Hal ini memperkuat dugaan bahwa bank daerah tersebut rentan menjadi ruang kompromi antara kepentingan ekonomi dan politik.

Mahasiswa Pertanyakan Sikap Kejati

Mahasiswa juga menyoroti sikap Kejati Kaltim yang dinilai masih pasif dalam merespons isu tersebut.

Mereka mempertanyakan keberanian aparat penegak hukum untuk mengusut tuntas kasus yang diduga melibatkan aktor-aktor berpengaruh.

“Pertanyaannya sederhana, apakah Kejati berani menyentuh aktor besar di balik kasus ini, atau justru tunduk pada tekanan politik?” ujar Guntur.

 

Tuntutan Pemanggilan Pihak Terkait

Dalam tuntutannya, KBMM mendesak Kejati Kaltim segera memeriksa kredit macet di Bankaltimtara yang diduga menyeret oknum pimpinan DPRD Kaltim.

Selain itu, mereka juga meminta pemanggilan direktur utama serta jajaran petinggi PT HBL untuk dimintai klarifikasi terkait kredit tersebut.

Mahasiswa menegaskan bahwa transparansi menjadi kunci dalam penanganan kasus ini.

Jika tidak ada yang disembunyikan, menurut mereka, maka proses hukum harus dibuka ke publik secara jelas dan akuntabel.

PT Hasamin Bahar Lines sendiri merupakan perusahaan yang bergerak di bidang jasa angkutan laut menggunakan kapal tugboat dan tongkang.

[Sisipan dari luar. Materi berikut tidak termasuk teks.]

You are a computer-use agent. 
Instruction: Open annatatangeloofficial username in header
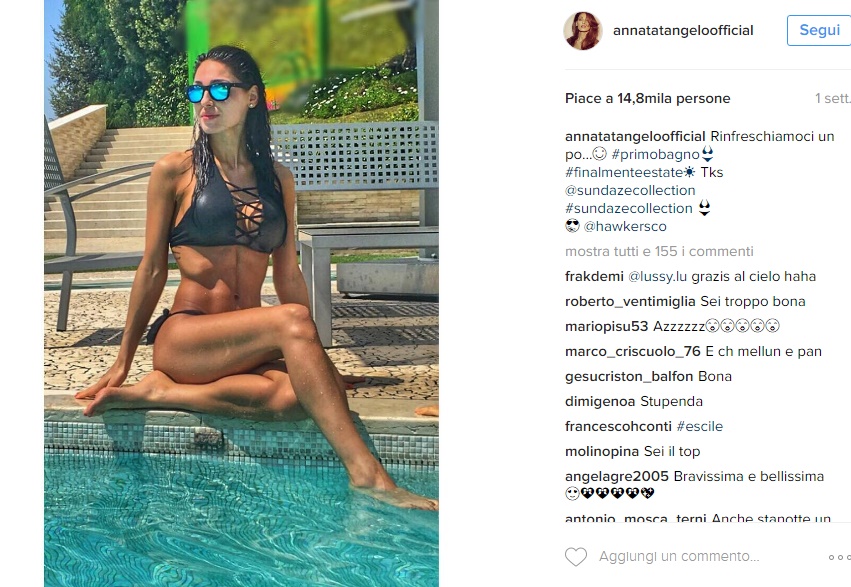(683, 30)
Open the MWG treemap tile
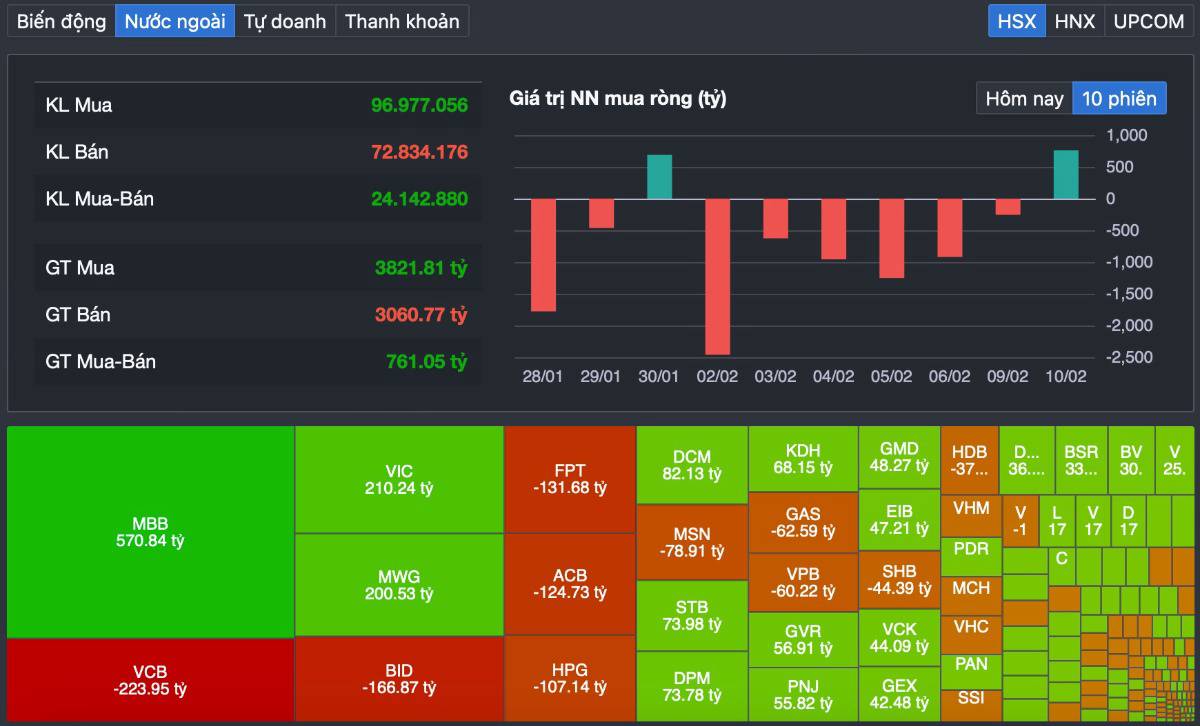The height and width of the screenshot is (726, 1200). pos(399,585)
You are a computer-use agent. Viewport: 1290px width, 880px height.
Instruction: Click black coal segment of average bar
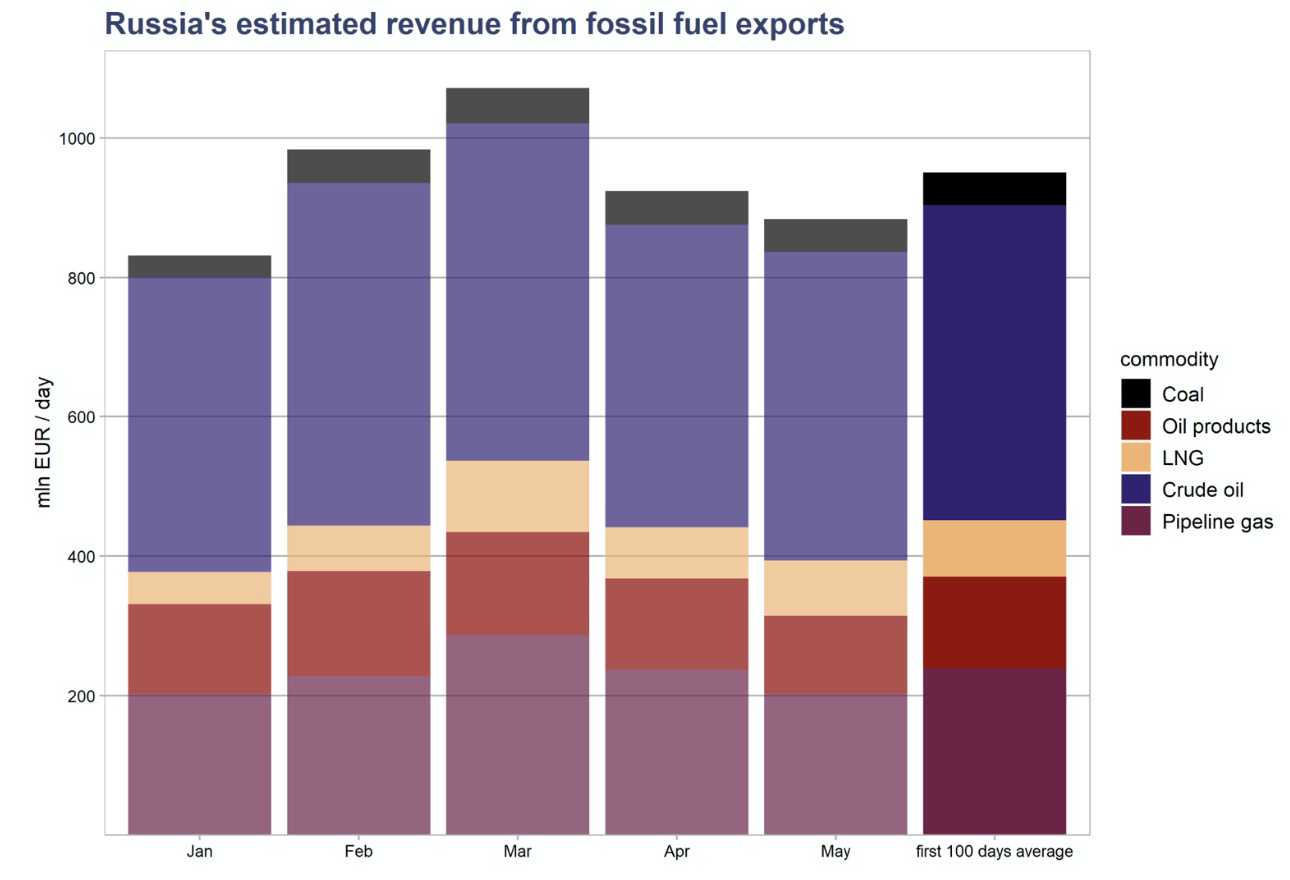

Perusahaan ini berdiri sejak 2011 dan beroperasi dalam sektor logistik maritim yang cukup strategis di Kalimantan.

Respons Kejati Kaltim

Menanggapi aksi tersebut, Kepala Seksi Penerangan Hukum Kejati Kaltim, Toni Yuswanto, turun langsung menemui massa aksi.

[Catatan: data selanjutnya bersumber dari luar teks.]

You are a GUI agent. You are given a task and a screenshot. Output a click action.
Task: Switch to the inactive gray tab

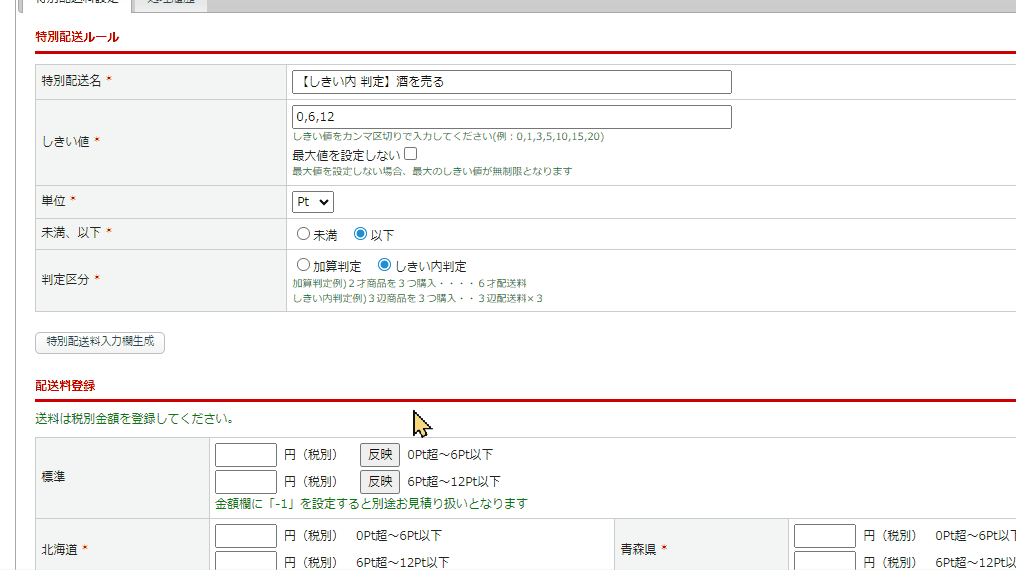pos(171,3)
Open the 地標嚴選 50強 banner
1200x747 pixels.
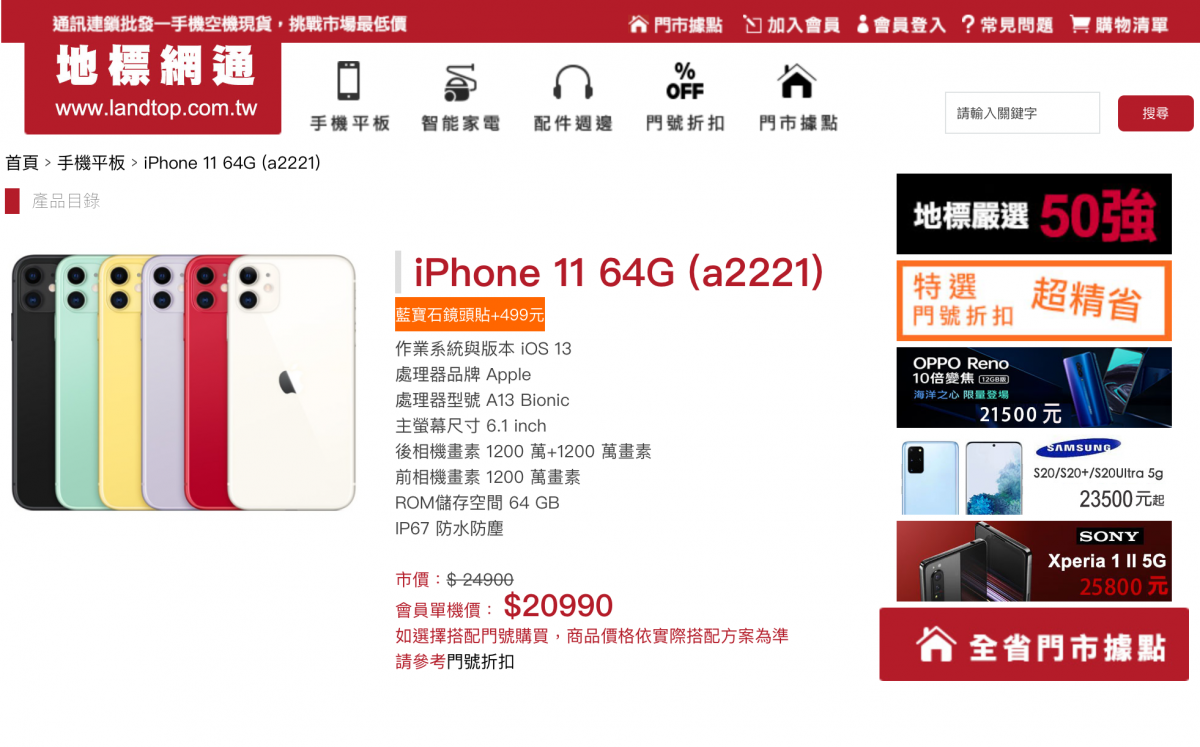1034,214
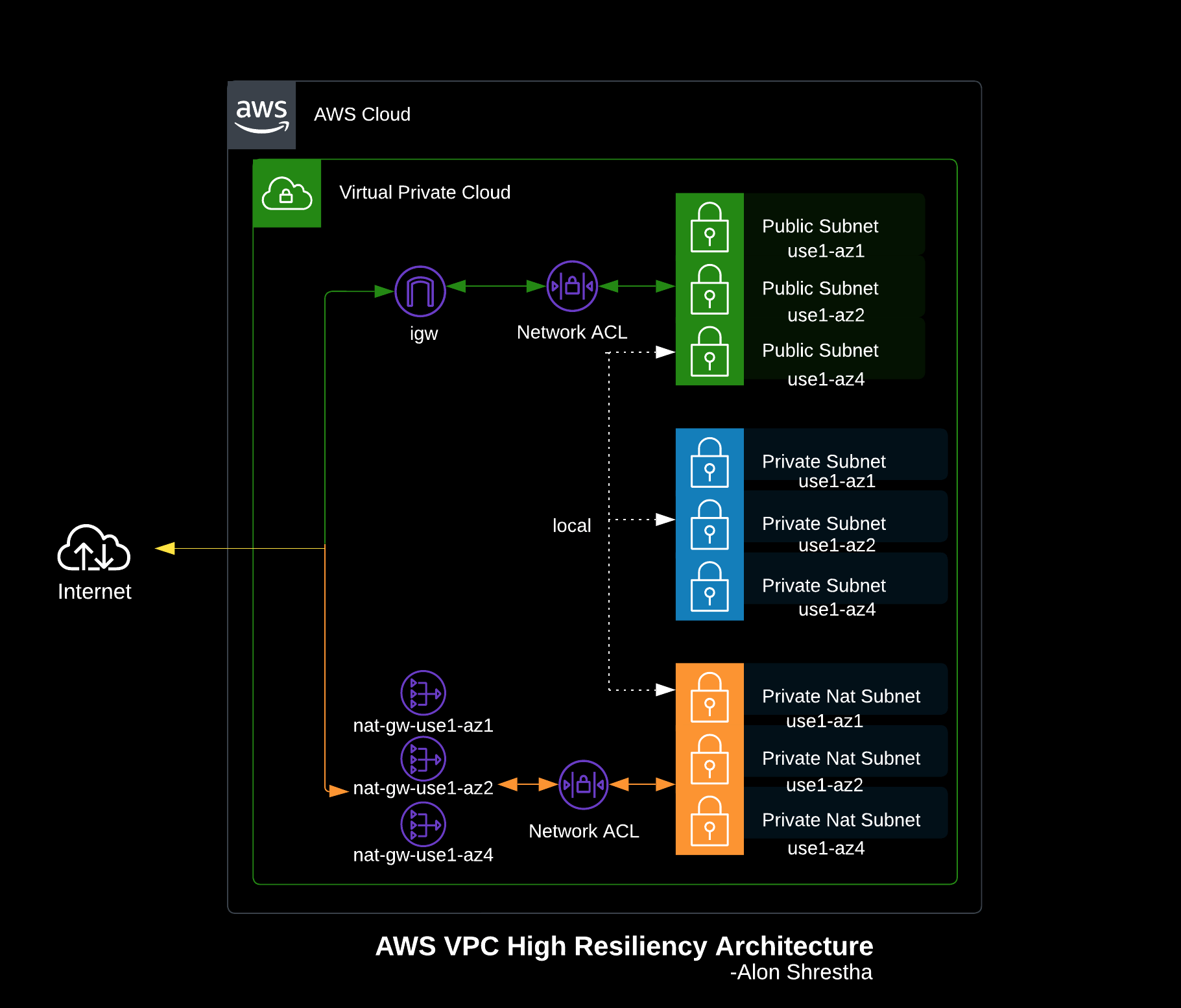This screenshot has height=1008, width=1181.
Task: Click the igw internet gateway icon
Action: pyautogui.click(x=420, y=291)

Ia menyatakan bahwa hingga saat ini pihaknya belum menerima laporan resmi terkait dugaan kredit macet tersebut.

“Kita belum terima laporannya. Nanti kalau sudah ada laporan masuk, tentu akan kita tindak lanjuti,” kata Toni.

Ia menambahkan, Kejati Kaltim membuka ruang bagi masyarakat, termasuk mahasiswa, untuk melaporkan dugaan tindak pidana dengan melampirkan bukti yang cukup.

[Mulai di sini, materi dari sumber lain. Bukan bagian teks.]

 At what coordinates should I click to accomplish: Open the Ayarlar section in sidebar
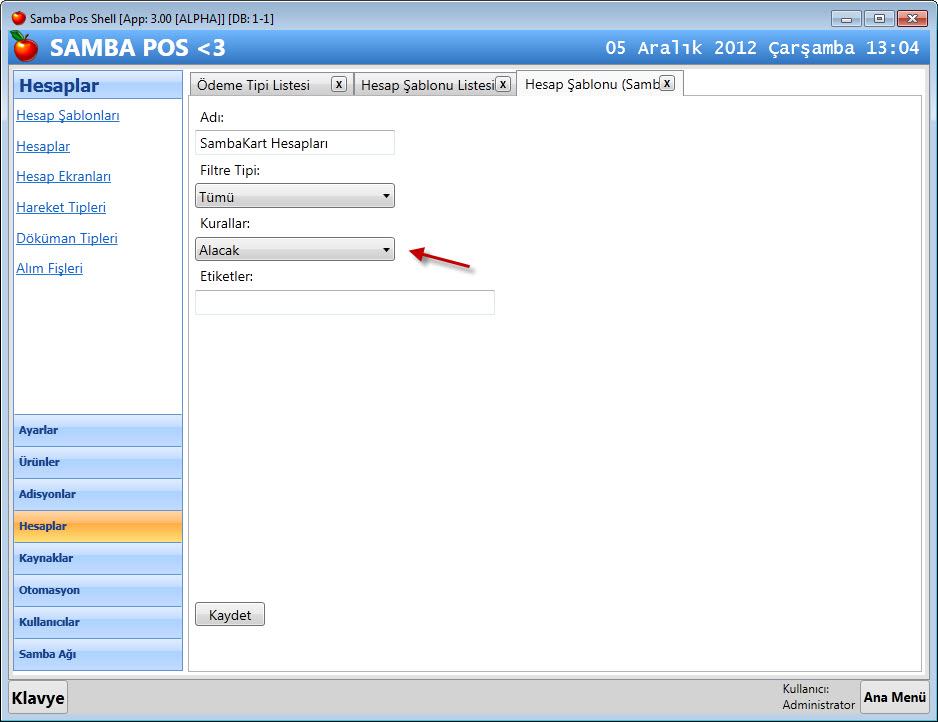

Jika laporan diterima dan ditemukan alat bukti awal, pihaknya memastikan akan memanggil pihak-pihak terkait untuk diperiksa.

“Kami akan dalami dan cari alat bukti. Kalau memang terbukti, pasti akan kita panggil semua pihak yang berkaitan. Semua ini masih berproses,” pungkasnya.

Sebelumnya,  Ketua DPRD Kalimantan Timur (Kaltim), Hasanuddin Mas’ud, sudah menjawab pertanyaan wartawan soal dugaan kredit nunggak disebut senilai Rp235 miliar di Bankaltimtara yang menyeret nama PT Hasamin Bahar Lines (HBL) dan dikaitkan dengan dirinya.

Pria yang akrab disapa Hamas itu membantah tegas keterlibatan, baik secara pribadi maupun dalam kapasitas sebagai pihak yang terafiliasi dengan perusahaan tersebut.

“Saya enggak punya kredit. Saya juga enggak ada di perusahaan itu. Jadi jangan dikait-kaitkan,” ujar Hamas saat ditemui wartawan di kantornya, Karang Paci, Selasa (7/4/2026).

Hamas bahkan berulang kali dengan tegas menyebut dirinya bukan pihak yang tepat untuk memberikan klarifikasi atas isu kredit jumbo tersebut.

Kata dia, yang harus menjawab justru pihak perbankan, dalam hal ini Bankaltimtara sebagai kreditur.

“Yang harus menjawab itu BPD. Ditanya ke mereka saja, benar atau tidak. Masa saya yang harus mengklarifikasi,” katanya.

Ia kemudian menyinggung logika sistem perbankan yang menurutnya tidak mungkin sembarangan dalam menyalurkan kredit, apalagi dalam jumlah besar.

Hamas menyebut ada pengawasan berlapis dari berbagai lembaga negara.

“Di lembaga keuangan itu ada OJK, ada BPK. Masa bisa sih? Secara logika enggak mungkinlah,” tegasnya.

Lebih jauh, Hamas memaparkan kronologi terkait perusahaan yang namanya ikut disebut dalam isu tersebut.

PT Hasamin Bahar Lines (HBL) diketahui berdiri pada 2011, jauh sebelum dirinya menjabat sebagai anggota DPRD Kaltim.

“Perusahaan itu sejak 2011. Saya jadi anggota DPRD itu 2019, sekarang periode kedua. Jadi enggak relevan kalau dikaitkan,” ujarnya.